I looked around to the cafeteria filling slowly, but no one was within earshot. “More what he didn’t do.”

“Screw up?”

“You might say that.”

“Does he know what he’s doing? You have to really have your skills down pat to do anesthesia. Fine motor skills, especially. He any good?”

“His skills are fine. It was just one case that we didn’t agree on. That’s all,” I added.

“What’d he do?”

“I can’t really talk about it, Wanda.”

“I wouldn’t report any of my staff unless they killed someone. We need every nurse we can get even if they’re slow or need watching.” She laughed. “Warm bodies with a license, that’s all it takes.”

“Don’t you think that could be dangerous?”

“What would you want, Monika, a licensed nurse who knows something—there are always other qualified nurses and doctors around in E.R.—or no nurse at all? I try to assign the easy cases to the less-experienced staff.”

“Are there any easy ones in E.R.?”

“Not many. And I don’t always have a choice. We never know what’s coming through the door.”

“Like 1CU. We just do the best we can with the nurses we have,” I said with a sigh. “Maybe, with what Judyth said today, we’ll have more soon.”

“And we’re going recruiting on Saturday.”

“Oh, that’s right, the bazaar,” I said, referring to the career fair for student nurses that some of us had been ordered to attend.

“That’s a hoot, isn’t it? Throw them some bait and reel them in.” She pretended to cast a fishing line and roll it up. “And then wave signing bonuses around and, who knows, maybe a free trip to Bermuda thrown in to seal the deal.”

“Signing bonuses?”

“You don’t know about that? Yes, Miss Administration neglected to announce that, didn’t she?” Wanda snorted. “Okay, here’s the deal.” Wanda leaned across the table and tapped her finger on my tray. “Every new hire gets two thousand dollars.”

“Two thousand dollars! Just for signing on?”

“Not all at once. That’s the catch. They get five hundred after three months, another five hundred after six months, and a thousand after one year. Add it up. Two thousand bucks.”

“And the people who’ve been here the longest get nothing unless they recruit someone.”

“Students have the upper hand right now. No doubt about

it.”

“They’ve had hospitals after them the minute they started school.” I gathered my trash on the tray.

“They can’t graduate soon enough for me,” Wanda said as we made our way out of the cafeteria.

 

“SHE BACK,” RUBY SAID as I walked up to the nurses’ station. “Huh? Who?”

“His wife.” She pointed toward Huey’s room. “While you was at lunch.”

“What’d she want?”

“She went with Jessie and Lord down to the waiting room.”

“And?”

“She say it’s okay to let him die.”

“What?”

“Ruby,” Jessie said, joining us. “We just explained what her options are if he’s unconscious.”

“What code?” I asked.

Jessie answered. “We agreed on B. CPR, drugs, no intubation. Fluids, yes. Feeding tube, no.” Jessie closed the chart she’d been carrying and shoved it into the rack.

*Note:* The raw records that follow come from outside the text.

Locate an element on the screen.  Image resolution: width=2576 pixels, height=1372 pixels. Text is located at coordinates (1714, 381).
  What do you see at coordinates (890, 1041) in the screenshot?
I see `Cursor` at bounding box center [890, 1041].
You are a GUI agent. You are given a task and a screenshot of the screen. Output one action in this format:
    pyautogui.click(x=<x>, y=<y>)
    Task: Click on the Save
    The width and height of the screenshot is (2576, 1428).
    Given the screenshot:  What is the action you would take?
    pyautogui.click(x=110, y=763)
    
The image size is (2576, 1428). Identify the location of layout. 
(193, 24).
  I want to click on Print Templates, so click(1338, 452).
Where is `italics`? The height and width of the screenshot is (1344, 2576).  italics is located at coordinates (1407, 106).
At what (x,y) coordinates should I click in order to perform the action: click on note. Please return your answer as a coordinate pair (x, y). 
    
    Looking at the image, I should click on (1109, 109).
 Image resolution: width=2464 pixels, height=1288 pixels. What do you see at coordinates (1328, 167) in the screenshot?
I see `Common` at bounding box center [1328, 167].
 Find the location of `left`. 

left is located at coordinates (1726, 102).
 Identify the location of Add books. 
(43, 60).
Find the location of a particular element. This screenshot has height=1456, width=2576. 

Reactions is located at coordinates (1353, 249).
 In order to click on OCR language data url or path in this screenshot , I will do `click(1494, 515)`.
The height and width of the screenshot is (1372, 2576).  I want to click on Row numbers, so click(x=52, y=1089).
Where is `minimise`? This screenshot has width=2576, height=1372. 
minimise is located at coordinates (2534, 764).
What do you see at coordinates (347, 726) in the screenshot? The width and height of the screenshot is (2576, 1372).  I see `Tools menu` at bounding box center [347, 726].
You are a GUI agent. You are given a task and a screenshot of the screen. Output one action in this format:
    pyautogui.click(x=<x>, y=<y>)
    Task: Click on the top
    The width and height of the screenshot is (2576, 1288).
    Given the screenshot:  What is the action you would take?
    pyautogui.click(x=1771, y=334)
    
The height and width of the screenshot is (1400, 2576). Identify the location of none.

It wasn’t much, but at least she’d accepted there might be a point at which we should stop trying to keep him going.

Ruby leaned closer to me and whispered, “You gonna tell him there?” she asked, nodding toward Huey’s room. “That his wife’s giving him up to die?”

“Ruby, I’m sure she realized the situation, and this is only used if he can’t speak for himself. And two doctors have to agree he won’t regain consciousness.”

“Maybe, Missy, maybe.”

 

JUDYTH WAS MAKING ICU rounds with a visiting physician when I caught up with her later. Once she had sent her visitor on her way, we went into my office, a tiny, cramped space located in the hallway immediately outside of intensive care. I suspected it had been a closet in earlier days. I cleared off the chair beside my desk and piled the papers, journals and files on top of the unopened mail that spilled across the desktop.